Mi abuela fue una mujer buena, de carácter severo y firmes convicciones, pero buena.
En la década de los 20, cuando ella nació, imagino que no era habitual que una niña se llamara Mónica y menos aún que se la tratara con el diminutivo cariñoso de Monín, muy sofisticado y urbanita, diría yo, para una chica de pueblo, de costumbres arraigadas en el decoro y la decencia. Lo verdaderamente curioso es que el "rebautizo onomástico" viniera de las "monjicas" (como decía ella) con las que estudiaba. Quizà pensaron que el nombre de Mónica venía grande a aquella moza o que el apelativo de Monín aludiría a su agradable aspecto e incluso realzaría sus cualidades femeninas.
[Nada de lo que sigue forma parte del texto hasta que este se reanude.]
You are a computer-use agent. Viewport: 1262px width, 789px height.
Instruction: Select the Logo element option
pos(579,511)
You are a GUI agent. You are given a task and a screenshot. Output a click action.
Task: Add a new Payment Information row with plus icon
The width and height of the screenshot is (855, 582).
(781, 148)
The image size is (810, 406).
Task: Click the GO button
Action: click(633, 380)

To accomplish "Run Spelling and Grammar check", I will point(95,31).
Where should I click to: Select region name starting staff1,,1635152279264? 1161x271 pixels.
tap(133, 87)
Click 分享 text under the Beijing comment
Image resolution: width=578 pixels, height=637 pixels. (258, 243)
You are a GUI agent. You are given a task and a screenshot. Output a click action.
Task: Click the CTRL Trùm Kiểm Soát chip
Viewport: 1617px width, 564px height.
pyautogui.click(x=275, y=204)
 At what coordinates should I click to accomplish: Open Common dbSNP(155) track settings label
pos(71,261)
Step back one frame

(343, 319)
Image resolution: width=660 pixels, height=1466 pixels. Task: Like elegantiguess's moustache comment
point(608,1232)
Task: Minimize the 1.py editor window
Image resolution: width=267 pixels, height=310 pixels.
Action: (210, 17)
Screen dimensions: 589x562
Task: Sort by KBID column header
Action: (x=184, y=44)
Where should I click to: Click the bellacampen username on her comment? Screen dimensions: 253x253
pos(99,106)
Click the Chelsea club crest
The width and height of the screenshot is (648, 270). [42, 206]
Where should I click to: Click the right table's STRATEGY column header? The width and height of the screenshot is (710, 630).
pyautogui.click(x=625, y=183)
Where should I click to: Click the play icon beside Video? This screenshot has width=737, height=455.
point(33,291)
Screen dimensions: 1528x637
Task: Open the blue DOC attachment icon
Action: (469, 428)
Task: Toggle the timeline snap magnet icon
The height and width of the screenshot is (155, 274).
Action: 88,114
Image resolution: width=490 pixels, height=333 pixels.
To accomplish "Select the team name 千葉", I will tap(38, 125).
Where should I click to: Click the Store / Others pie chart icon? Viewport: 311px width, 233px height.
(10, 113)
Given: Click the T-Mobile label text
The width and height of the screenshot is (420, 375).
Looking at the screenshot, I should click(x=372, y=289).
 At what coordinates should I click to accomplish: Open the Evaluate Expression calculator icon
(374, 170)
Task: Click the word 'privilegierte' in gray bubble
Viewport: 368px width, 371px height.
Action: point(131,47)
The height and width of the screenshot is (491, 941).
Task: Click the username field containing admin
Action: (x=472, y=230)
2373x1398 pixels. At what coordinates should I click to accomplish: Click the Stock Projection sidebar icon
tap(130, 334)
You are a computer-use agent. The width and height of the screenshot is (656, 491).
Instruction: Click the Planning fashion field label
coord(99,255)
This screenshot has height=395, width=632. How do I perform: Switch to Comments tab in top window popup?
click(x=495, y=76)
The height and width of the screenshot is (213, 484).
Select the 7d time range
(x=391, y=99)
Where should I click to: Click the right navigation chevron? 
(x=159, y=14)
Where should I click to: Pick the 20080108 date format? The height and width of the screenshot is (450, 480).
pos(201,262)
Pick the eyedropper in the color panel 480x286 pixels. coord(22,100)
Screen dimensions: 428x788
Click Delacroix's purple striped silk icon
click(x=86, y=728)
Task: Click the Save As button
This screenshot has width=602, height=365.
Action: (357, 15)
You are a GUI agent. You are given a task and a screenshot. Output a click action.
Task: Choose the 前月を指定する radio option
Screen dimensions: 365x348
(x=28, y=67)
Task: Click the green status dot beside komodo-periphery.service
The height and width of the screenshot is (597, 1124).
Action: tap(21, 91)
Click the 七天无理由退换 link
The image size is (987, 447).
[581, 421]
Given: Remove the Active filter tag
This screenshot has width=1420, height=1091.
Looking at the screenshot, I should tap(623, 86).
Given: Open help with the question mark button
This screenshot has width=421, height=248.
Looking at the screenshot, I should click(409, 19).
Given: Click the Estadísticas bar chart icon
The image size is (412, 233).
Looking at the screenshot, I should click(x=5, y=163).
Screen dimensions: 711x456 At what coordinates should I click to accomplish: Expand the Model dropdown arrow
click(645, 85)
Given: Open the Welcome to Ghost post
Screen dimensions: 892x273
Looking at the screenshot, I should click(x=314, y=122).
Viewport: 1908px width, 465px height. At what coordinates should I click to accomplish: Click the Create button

En aquellos años convulsos y oscuros, de contienda civil y carencias sociales generalizadas, debió ser un privilegio poder ir a la escuela y ser hija de los dueños de un teatro. No hablamos de Madrid ni de Barcelona ni de ninguna capital importante. Mi abuela Mónica nació en Almoradí, en la Vega Baja del Río Segura, en las tierras fértiles que cerca del Mediterráneo daban y siguen dando excelentes frutos y riquezas. Y allí, en tiempos difíciles de subsistencia, mi familia apostó por la cultura y el espectáculo. El Teatro Cortés sirvió de evasión y esparcimiento a las gentes de Almoradí y alrededores. Sobre aquellas tablas se estrenaron obras teatrales y números musicales que recientemente habían debutado en la capital. Esquivando a veces y acatando casi siempre la estricta censura, el telón se abrió y cerró cientos de veces, alegrando al público y mitigando sus angustias.
No creo que mi abuela fuera una niña pobre, teniendo en cuenta los factores ambientales de su vida familiar. Sea como fuere, el objetivo de cualquier muchacha, rica o pobre, era en aquella época comprometerse pronto con un buen mozo que le procurara el bienestar y la "logística económica" para sacar adelante a los hijos que estuvieran por venir. Y Monín no iba a ser menos; con apenas dieciocho años se casaría con un hombre, José, casi quince años mayor que ella. El prometido era un joven apuesto y de actitud gallarda. ¡Habría sido fácil aquella elección para cualquier mujer con vista y tino!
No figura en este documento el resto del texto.